The final horse through the ring at the Fasig February Sale as part of the supplemental catalogue, Saguaro Row (Union Rags) certainly made her presence known, bringing $500,000 from bloodstock agent Catherine Parks. The horsewoman was acting on behalf of a private client, but indicated the 6-year-old mare would return to training.

“He is hoping to put the filly straight back into training, plus she had broodmare potential,” Parks said. “She was a queen and we loved her. She is drop-dead gorgeous and a real professional race filly. She was well taken care of in an excellent program. She was in very good condition.”

Consigned by Blake-Albina Thoroughbred Services, Hip 675 captured the Pumpkin Pie S. and was second in the GIII Go for Wand H. for owners Newtown Anner Stud Farm and breeder Mark Breen and trainer Michael Stidham. The bay has won five of 16 races so far for earnings of $342,354.

 

St. Elias Stays Busy at Fasig

Vinnie Viola's St. Elias Stables was quite active buying at Fasig Tuesday, acquiring several mares to support their various stallions, such as Grade I winners Liam's Map and Army Mule. Rory Babich and John Sparkman assisted with selecting the St. Elias mares, which were all purchased over the internet. Over the two-day auction, St. Elias scooped up a total of 15 mares for $1.725-million.

“We were very pleased with the selection at Fasig-Tipton,” Sparkman said. “They did a very good job putting the sale together. We have several young stallions we are supporting, particularly Liam's Map, Army Mule and a horse in Florida named Battalion Runner. We were buying some mares to add to their books.”

Their top two acquisitions Tuesday were MSW & MGSP Whoa Nellie (Orb) (Hip 625), who summoned $450,000, and SP Fiftyshays ofGreen (Bernardini) (Hip 640), a $400,000 purchase.

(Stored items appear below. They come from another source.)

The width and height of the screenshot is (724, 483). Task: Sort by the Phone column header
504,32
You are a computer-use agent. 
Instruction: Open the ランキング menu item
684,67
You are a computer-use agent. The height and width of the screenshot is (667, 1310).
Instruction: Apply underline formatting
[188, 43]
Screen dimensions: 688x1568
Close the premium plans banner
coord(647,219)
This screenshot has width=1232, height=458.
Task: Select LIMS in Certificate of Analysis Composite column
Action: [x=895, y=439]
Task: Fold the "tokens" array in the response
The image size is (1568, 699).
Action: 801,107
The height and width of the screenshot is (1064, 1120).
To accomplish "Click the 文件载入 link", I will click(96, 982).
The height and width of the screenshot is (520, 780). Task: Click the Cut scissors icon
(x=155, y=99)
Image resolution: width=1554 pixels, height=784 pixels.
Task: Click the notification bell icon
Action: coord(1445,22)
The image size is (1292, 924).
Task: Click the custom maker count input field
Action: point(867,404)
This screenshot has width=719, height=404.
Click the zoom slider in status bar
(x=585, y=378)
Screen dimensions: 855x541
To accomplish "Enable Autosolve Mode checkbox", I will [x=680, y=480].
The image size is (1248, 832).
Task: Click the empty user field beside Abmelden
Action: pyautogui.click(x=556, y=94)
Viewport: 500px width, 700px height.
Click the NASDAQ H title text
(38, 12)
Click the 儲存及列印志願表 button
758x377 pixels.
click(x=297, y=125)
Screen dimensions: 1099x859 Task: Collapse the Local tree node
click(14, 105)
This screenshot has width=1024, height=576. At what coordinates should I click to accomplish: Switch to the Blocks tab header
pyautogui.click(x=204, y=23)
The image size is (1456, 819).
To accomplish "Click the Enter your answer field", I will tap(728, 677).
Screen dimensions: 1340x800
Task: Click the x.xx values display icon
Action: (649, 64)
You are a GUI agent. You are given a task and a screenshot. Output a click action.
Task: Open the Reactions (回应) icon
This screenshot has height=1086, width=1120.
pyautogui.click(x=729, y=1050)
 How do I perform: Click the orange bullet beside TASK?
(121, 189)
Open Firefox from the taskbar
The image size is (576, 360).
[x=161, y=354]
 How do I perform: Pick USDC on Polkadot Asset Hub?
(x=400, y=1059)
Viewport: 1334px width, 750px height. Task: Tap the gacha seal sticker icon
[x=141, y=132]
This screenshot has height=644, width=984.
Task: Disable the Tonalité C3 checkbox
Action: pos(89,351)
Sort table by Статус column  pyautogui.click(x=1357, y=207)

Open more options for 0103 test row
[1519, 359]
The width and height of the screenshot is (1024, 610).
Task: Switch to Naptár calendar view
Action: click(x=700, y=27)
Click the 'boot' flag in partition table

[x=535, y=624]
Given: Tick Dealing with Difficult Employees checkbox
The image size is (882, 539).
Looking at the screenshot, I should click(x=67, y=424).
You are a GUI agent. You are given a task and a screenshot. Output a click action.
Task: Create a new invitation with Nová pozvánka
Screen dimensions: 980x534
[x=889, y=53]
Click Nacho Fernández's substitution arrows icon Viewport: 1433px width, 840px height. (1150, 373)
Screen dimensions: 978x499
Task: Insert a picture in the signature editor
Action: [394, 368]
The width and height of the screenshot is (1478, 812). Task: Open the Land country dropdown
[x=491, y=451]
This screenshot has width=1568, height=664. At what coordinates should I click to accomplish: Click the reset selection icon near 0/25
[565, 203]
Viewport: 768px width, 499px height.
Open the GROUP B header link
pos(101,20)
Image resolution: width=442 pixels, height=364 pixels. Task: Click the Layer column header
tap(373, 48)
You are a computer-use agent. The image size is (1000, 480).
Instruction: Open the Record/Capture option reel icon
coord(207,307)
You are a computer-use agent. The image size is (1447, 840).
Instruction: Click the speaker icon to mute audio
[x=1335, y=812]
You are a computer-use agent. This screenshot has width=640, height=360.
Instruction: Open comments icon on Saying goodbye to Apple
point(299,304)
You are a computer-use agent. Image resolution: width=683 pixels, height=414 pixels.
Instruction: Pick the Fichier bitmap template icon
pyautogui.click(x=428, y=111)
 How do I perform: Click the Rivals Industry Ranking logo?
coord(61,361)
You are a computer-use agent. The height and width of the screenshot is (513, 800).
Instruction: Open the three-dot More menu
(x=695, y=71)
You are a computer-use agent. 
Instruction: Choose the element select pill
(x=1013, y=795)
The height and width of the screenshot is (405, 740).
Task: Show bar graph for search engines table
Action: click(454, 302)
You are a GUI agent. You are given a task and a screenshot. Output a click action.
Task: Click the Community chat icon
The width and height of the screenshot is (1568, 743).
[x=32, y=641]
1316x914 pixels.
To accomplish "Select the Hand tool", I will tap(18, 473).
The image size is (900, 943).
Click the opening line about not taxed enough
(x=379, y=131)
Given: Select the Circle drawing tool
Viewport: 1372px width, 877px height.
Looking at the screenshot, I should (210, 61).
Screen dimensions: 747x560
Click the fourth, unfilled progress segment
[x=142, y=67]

“They are both quality runners, which is always what we are looking for first,” Sparkman said. “Then, of course, comes their price. They both have very attractive pedigrees, especially for particular stallions like Liam's Map. We haven't made an official decision, but it is a possibility. They fit our program and, like everybody else, we are trying to breed good horses.”